▸ What you have to do: Only the lines below from the one containing "Given: Click the 'legnoso' text label" through the last line should be set down, exactly as written and with no pictures.

▸ Data records:
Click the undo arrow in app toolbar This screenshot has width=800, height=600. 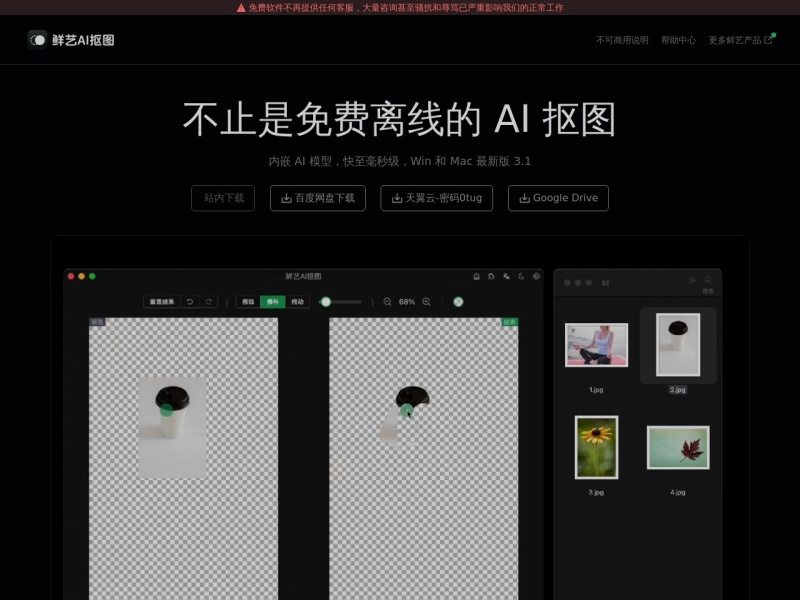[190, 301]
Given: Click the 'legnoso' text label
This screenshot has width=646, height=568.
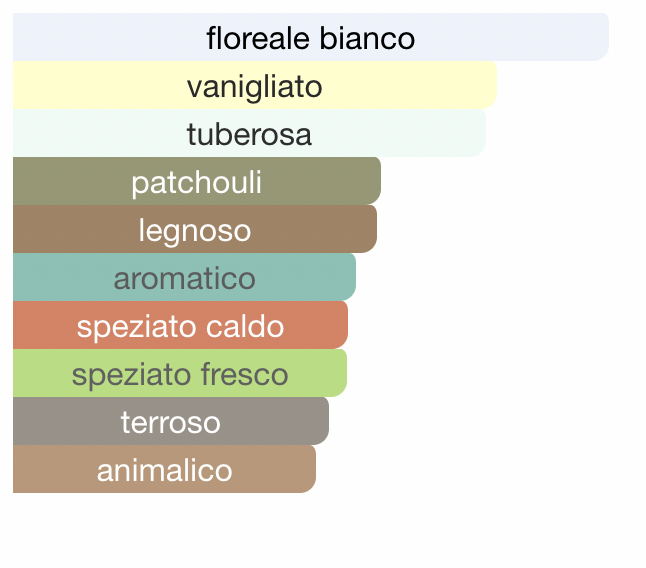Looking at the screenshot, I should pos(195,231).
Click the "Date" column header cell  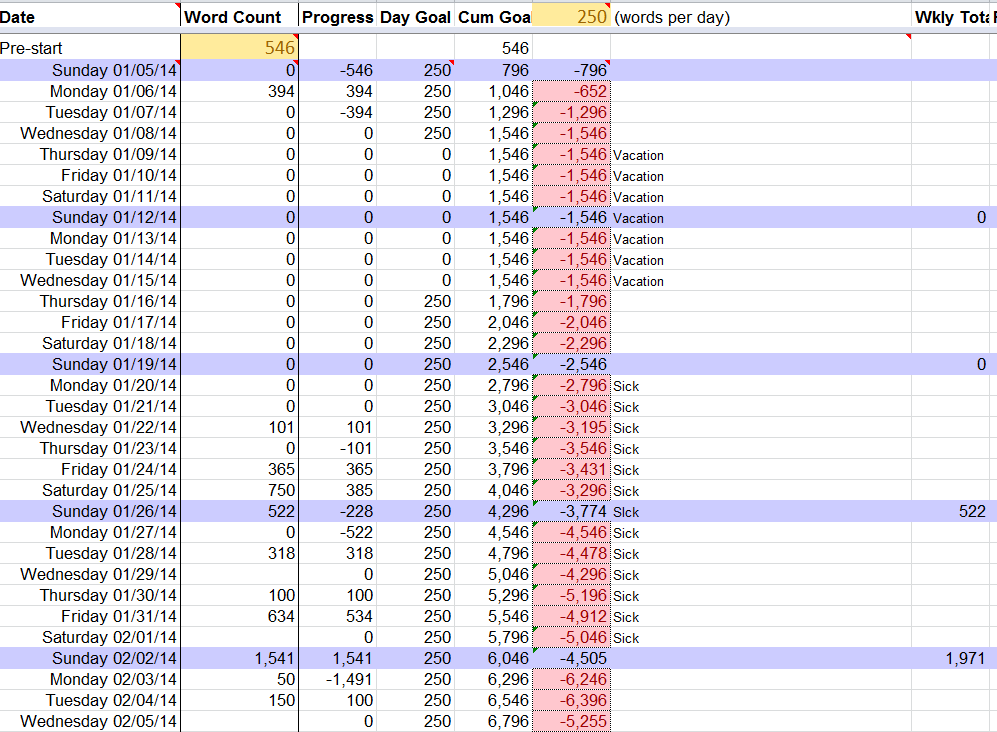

▸ Result of the exercise:
Given: Click the 'legnoso' text label
This screenshot has width=646, height=568.
Looking at the screenshot, I should pos(195,231).
Click the "Date" column header cell  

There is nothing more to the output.